--- Information shown ---
-------------------------

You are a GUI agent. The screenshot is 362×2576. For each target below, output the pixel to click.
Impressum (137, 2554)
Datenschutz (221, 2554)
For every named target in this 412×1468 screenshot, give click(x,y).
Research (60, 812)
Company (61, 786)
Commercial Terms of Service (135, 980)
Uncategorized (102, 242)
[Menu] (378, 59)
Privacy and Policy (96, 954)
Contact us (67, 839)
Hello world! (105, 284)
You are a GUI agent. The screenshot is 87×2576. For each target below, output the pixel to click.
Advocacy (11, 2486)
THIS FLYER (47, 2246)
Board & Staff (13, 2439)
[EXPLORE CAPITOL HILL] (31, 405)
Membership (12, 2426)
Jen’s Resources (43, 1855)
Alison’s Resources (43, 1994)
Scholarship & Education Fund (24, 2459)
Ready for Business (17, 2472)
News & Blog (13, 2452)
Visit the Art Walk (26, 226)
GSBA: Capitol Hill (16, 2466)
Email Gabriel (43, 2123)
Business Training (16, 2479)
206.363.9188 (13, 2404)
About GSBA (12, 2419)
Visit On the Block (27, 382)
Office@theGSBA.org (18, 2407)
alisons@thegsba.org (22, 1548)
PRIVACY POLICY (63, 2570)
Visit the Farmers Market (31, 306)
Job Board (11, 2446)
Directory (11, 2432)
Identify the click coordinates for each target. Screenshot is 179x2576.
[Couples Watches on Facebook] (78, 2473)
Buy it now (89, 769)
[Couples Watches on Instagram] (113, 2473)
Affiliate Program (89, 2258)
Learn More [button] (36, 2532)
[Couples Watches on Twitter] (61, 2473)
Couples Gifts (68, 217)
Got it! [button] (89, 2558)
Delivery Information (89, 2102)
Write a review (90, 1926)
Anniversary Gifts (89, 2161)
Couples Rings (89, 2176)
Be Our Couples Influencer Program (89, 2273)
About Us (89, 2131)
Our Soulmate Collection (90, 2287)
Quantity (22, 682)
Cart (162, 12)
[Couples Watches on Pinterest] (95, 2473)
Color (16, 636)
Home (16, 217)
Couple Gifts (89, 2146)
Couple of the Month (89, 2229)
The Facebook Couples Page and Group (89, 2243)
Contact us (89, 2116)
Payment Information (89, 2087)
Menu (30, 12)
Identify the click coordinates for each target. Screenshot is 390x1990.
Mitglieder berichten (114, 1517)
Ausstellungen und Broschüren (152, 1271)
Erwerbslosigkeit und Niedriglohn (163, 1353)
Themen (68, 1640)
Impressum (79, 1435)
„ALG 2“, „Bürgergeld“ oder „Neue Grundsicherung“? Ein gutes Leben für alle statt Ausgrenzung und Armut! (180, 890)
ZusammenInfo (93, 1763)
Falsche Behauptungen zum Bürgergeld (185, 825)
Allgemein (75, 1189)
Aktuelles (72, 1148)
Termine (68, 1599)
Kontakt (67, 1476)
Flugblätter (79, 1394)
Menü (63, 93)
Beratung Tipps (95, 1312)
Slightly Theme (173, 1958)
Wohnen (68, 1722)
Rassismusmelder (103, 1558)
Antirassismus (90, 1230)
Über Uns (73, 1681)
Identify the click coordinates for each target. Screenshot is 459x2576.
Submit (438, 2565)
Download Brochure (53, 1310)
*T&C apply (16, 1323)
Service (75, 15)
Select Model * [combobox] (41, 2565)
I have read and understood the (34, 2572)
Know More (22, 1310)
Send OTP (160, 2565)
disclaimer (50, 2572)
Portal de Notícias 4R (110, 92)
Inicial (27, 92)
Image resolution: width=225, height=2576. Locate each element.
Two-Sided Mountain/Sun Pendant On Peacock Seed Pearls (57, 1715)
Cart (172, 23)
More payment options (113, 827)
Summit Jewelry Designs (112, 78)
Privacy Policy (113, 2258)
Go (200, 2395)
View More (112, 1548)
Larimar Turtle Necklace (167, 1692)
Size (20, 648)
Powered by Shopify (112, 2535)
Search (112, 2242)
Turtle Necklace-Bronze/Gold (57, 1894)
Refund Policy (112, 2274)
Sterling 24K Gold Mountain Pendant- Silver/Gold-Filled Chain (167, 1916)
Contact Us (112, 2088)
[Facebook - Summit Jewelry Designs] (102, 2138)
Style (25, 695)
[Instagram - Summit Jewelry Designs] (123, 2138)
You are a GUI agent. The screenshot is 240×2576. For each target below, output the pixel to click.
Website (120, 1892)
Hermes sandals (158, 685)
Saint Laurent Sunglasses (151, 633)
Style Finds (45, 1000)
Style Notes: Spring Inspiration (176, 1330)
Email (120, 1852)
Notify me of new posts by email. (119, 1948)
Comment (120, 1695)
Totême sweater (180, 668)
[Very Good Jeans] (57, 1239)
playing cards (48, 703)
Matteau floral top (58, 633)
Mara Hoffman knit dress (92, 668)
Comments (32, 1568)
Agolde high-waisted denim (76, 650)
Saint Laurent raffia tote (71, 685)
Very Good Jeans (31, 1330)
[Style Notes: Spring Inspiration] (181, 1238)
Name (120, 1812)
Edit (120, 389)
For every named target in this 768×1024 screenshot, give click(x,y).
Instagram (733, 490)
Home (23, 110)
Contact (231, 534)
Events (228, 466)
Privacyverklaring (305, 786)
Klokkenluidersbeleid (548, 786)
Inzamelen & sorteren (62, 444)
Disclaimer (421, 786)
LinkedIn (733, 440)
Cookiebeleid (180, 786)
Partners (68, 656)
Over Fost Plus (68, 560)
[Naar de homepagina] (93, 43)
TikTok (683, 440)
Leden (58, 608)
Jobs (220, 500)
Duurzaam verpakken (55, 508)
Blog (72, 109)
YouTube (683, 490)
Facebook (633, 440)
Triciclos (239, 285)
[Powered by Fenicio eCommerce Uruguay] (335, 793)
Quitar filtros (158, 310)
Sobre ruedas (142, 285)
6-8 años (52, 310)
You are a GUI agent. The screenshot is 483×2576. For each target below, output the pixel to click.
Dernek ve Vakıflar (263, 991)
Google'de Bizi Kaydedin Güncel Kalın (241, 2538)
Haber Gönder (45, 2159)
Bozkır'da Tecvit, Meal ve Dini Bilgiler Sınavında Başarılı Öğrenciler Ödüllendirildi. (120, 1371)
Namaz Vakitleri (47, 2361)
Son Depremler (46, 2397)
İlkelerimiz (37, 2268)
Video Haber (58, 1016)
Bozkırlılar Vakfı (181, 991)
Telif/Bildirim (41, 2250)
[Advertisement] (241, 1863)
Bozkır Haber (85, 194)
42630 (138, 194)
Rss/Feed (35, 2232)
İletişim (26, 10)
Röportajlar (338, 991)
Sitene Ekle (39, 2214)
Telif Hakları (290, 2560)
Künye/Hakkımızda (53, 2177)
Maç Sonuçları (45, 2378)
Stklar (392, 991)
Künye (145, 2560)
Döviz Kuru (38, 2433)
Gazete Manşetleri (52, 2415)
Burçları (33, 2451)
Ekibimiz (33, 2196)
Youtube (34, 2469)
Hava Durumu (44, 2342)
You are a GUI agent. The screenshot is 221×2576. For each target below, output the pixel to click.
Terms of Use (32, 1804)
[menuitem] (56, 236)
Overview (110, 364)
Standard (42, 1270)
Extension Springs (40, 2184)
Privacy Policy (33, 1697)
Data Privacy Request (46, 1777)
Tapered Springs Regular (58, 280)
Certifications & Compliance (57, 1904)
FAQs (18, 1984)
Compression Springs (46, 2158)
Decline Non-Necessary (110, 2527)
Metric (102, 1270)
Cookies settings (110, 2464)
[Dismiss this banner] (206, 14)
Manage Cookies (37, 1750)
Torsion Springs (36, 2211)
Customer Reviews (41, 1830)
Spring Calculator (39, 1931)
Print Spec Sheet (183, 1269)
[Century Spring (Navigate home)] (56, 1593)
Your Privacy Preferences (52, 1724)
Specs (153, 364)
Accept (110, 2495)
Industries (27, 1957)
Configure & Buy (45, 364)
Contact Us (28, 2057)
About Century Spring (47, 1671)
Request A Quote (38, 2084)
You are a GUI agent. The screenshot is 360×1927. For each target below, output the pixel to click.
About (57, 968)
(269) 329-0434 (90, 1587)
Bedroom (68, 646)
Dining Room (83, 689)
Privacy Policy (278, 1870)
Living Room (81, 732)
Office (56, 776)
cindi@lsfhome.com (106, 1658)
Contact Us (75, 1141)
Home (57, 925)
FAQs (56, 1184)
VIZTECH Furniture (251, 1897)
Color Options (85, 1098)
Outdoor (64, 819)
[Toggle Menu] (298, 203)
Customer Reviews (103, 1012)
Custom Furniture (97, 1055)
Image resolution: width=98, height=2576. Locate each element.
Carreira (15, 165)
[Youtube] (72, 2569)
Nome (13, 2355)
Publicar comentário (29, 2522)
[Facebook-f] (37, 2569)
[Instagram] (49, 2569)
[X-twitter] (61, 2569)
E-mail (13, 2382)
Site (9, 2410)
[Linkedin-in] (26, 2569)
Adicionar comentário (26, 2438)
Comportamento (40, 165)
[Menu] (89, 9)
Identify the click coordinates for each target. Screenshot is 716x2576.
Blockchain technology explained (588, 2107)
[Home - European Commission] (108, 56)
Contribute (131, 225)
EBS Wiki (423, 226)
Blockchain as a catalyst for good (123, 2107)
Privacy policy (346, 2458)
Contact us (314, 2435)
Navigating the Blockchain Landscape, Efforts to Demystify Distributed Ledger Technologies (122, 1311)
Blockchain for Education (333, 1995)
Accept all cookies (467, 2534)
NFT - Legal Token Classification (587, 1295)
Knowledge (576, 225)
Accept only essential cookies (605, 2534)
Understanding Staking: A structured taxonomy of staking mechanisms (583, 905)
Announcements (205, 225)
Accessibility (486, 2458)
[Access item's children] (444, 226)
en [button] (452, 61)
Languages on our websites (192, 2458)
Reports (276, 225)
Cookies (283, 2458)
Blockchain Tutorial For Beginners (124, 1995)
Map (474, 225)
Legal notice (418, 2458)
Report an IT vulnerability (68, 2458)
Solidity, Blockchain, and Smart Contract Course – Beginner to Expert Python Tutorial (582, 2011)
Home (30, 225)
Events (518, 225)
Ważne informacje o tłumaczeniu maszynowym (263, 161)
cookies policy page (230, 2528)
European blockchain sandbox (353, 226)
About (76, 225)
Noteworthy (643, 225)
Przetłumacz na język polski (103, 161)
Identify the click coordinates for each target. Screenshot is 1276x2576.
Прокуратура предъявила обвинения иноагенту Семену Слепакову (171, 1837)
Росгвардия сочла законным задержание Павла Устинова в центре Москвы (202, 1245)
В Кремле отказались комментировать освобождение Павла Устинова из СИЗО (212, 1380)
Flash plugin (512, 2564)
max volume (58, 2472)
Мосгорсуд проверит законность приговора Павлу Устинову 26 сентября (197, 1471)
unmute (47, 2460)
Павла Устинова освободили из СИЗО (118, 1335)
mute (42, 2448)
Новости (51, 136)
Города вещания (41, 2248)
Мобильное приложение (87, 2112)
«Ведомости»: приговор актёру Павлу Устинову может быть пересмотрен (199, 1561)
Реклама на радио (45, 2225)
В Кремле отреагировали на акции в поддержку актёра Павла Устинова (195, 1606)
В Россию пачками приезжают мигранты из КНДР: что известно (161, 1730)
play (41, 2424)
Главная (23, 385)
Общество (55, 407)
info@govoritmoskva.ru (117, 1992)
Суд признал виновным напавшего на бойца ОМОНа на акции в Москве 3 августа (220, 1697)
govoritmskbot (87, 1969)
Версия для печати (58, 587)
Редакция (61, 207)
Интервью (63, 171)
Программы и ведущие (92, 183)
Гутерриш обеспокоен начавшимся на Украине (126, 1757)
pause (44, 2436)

-------------------------

--- Problem to work on ---
Both end lines included, restate word for word the lines above from the line with "Cart (162, 12)" to the line with "Themen (68, 1640)", and nothing else.

--- Result below ---
Cart (162, 12)
[Couples Watches on Pinterest] (95, 2473)
Color (16, 636)
Home (16, 217)
Couple Gifts (89, 2146)
Couple of the Month (89, 2229)
The Facebook Couples Page and Group (89, 2243)
Contact us (89, 2116)
Payment Information (89, 2087)
Menu (30, 12)
Identify the click coordinates for each target. Screenshot is 390x1990.
Mitglieder berichten (114, 1517)
Ausstellungen und Broschüren (152, 1271)
Erwerbslosigkeit und Niedriglohn (163, 1353)
Themen (68, 1640)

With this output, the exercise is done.